**Your goal:** Repeat only the lines from the one containing "You are a computer-use" to the final line below, exactly as they read, and leave every picture out.

**Screenshot grounding data:**
───

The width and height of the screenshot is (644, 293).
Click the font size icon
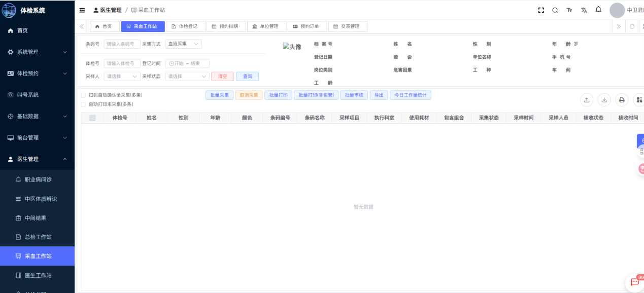[x=569, y=10]
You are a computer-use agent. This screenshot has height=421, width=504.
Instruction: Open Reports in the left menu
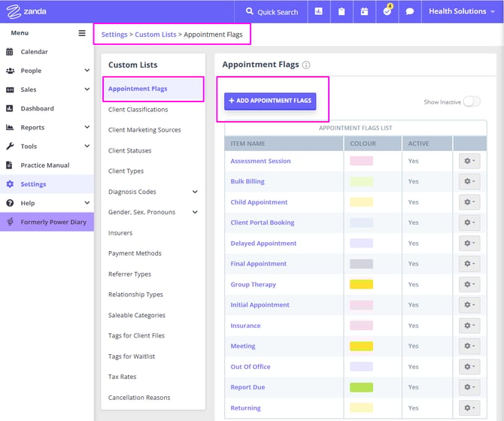click(32, 127)
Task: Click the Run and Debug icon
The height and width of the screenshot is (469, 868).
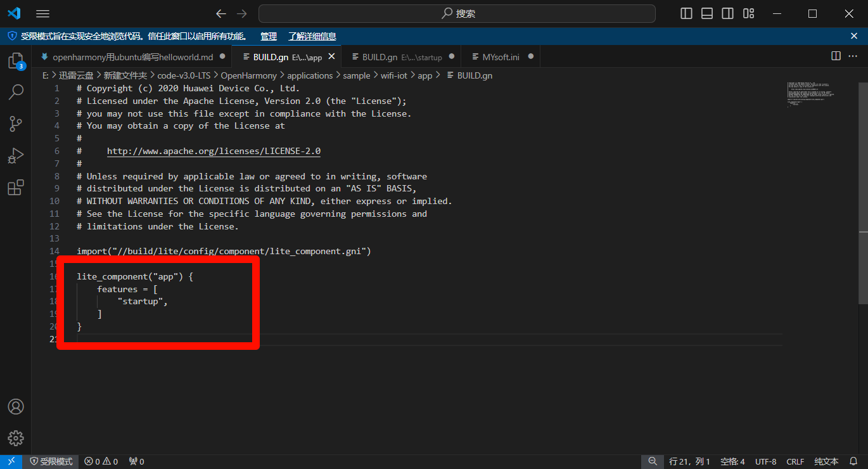Action: pyautogui.click(x=15, y=155)
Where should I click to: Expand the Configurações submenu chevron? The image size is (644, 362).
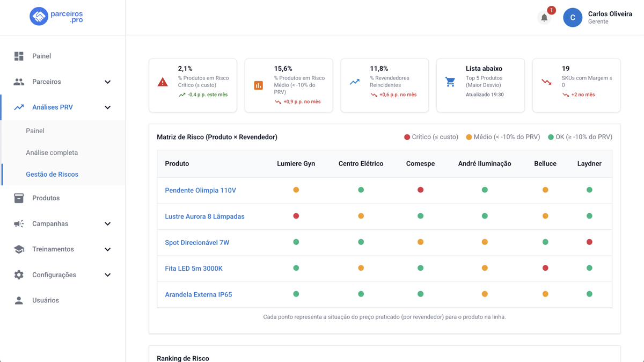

───

**Final answer:**
You are a computer-use agent. This screenshot has height=421, width=504.
Instruction: Open Reports in the left menu
click(32, 127)
Task: Click the Run and Debug icon
The height and width of the screenshot is (469, 868).
Action: pyautogui.click(x=15, y=155)
Where should I click to: Expand the Configurações submenu chevron? The image size is (644, 362).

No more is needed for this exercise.